__Instruction__.
Return the part of the records that opens with the line containing "Image resolution: width=1512" and closes with the line containing "Action: pyautogui.click(x=512, y=116)", reproducing it exactly, both ends included.

__Records shown__.

##########

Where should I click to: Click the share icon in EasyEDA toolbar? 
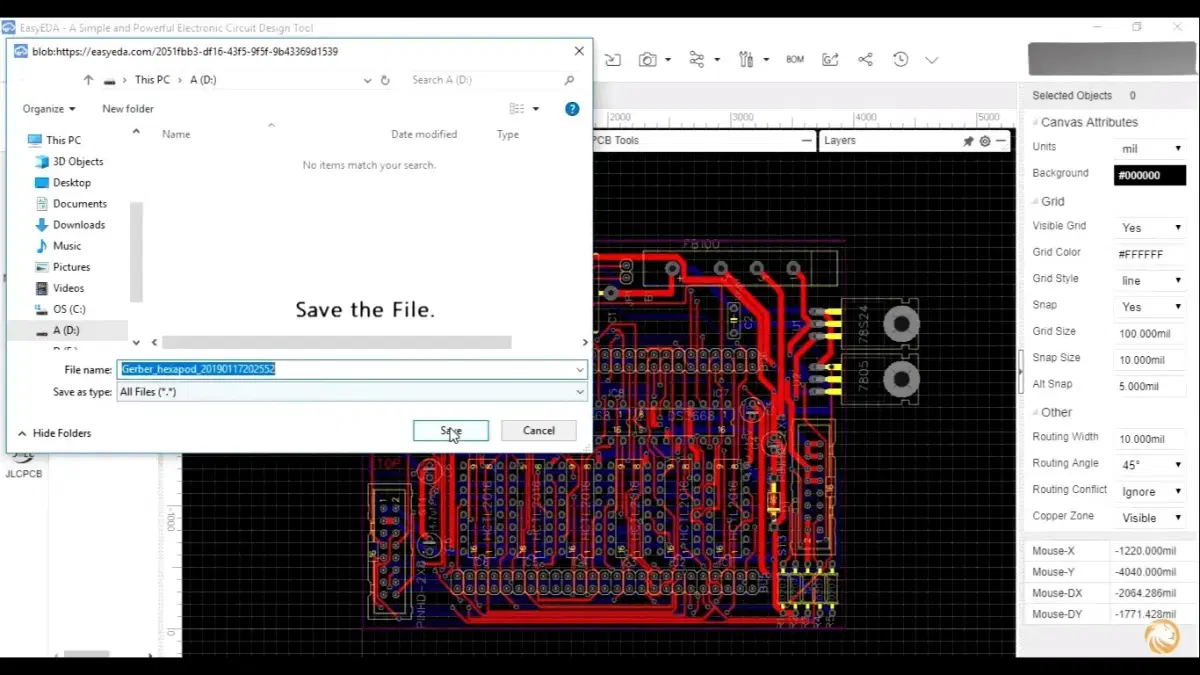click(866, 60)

##########

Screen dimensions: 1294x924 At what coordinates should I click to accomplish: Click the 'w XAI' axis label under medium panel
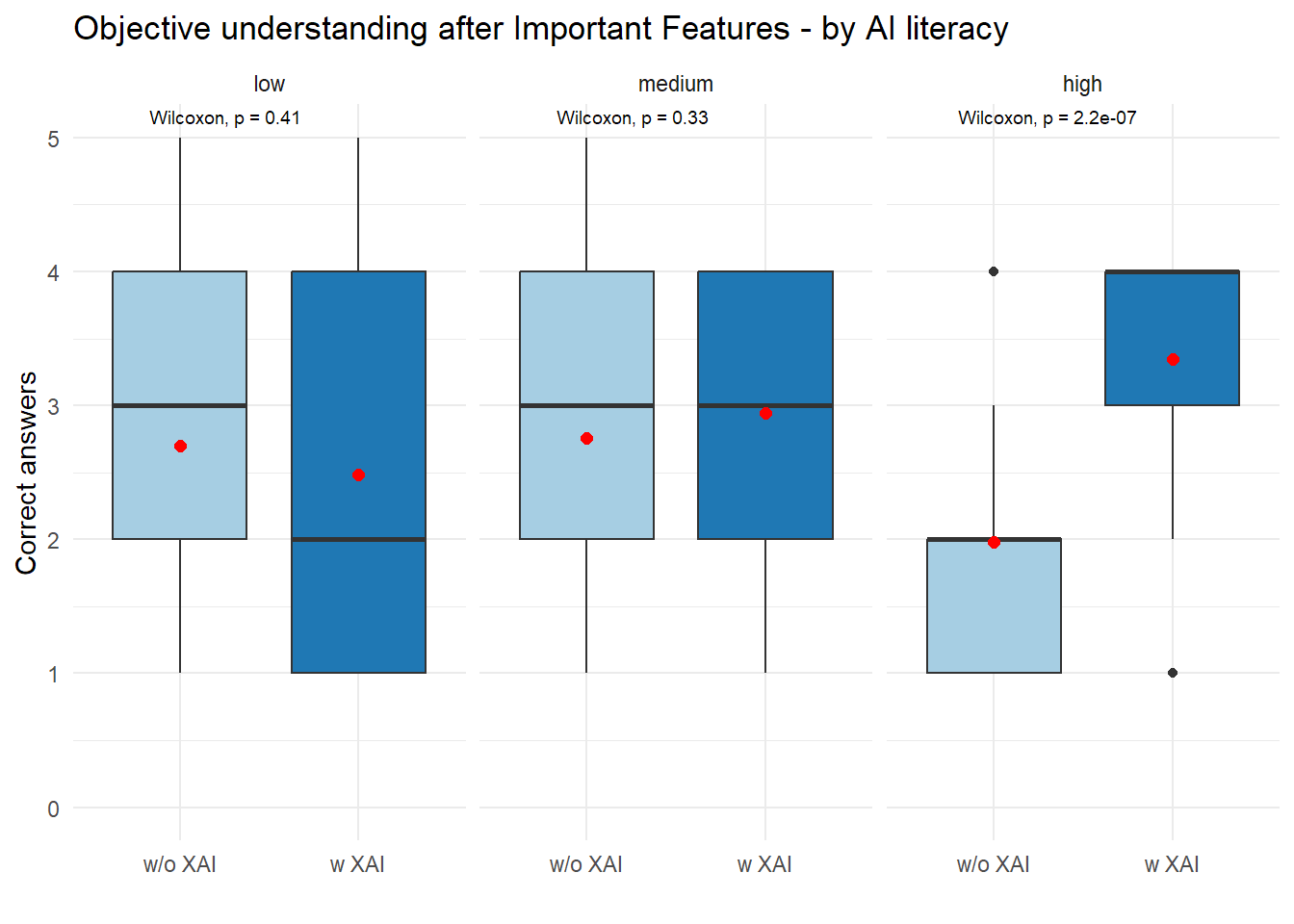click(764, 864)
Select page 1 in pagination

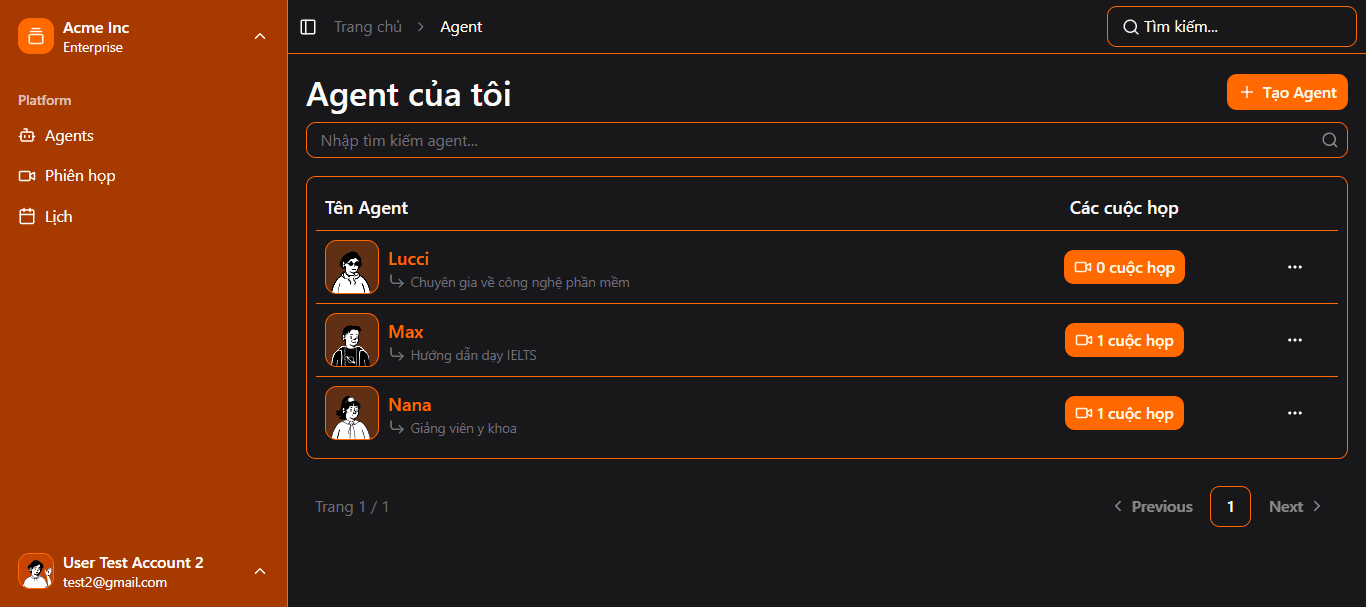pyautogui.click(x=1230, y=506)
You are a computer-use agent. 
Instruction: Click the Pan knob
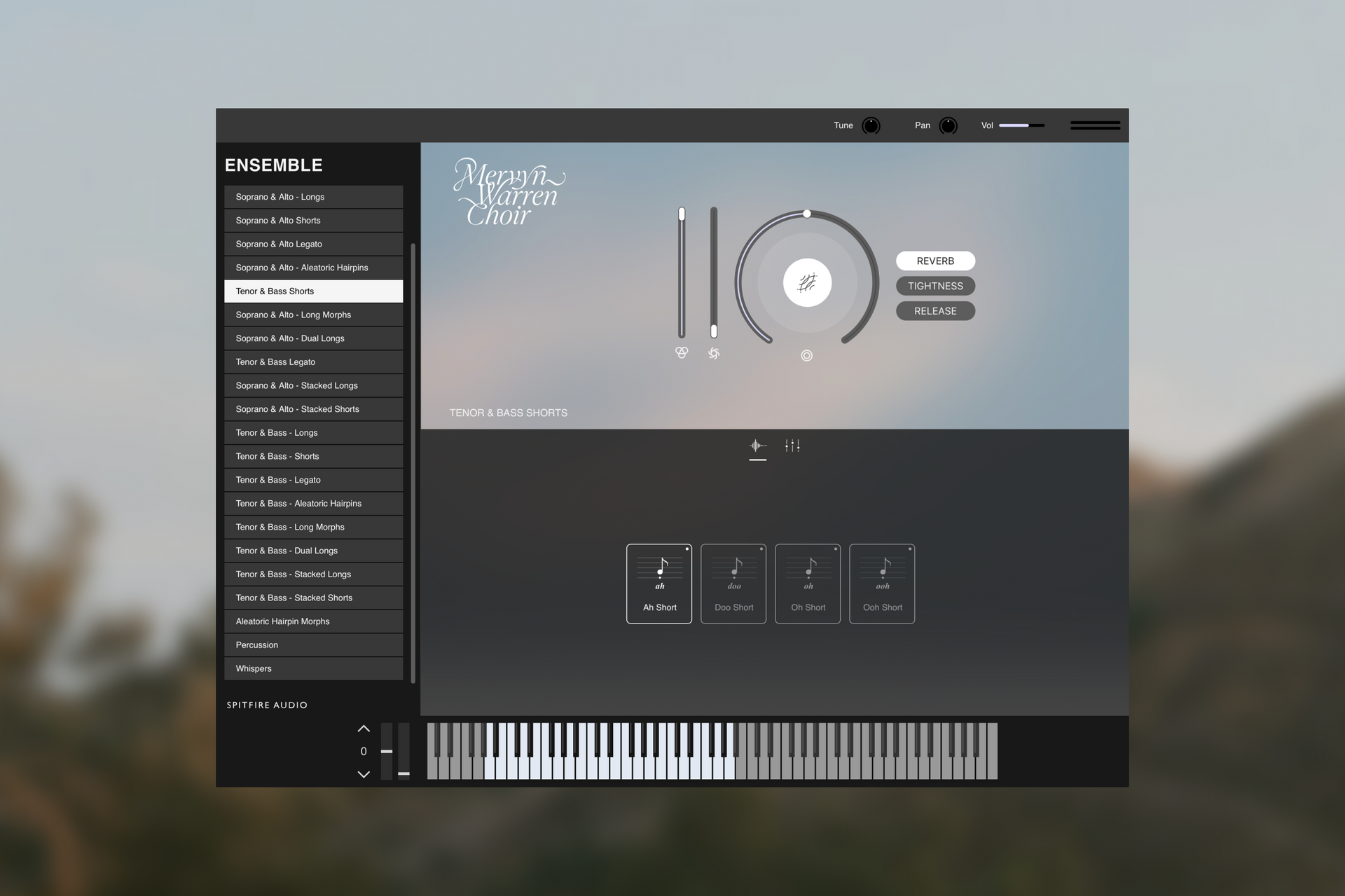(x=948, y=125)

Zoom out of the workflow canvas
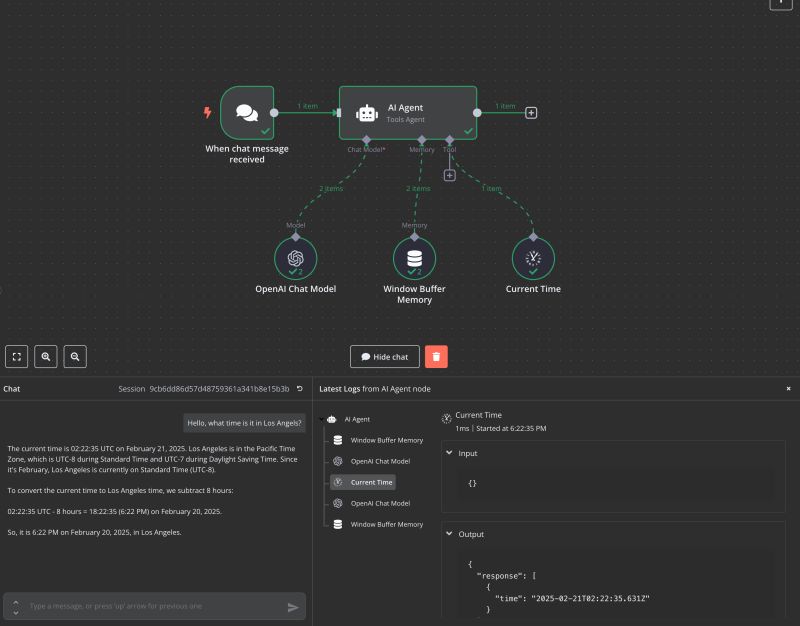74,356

##########

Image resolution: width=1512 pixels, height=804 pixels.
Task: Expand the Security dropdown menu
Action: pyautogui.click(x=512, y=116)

##########

__Output of the exercise__.
Image resolution: width=1512 pixels, height=804 pixels.
Task: Expand the Security dropdown menu
Action: pyautogui.click(x=512, y=116)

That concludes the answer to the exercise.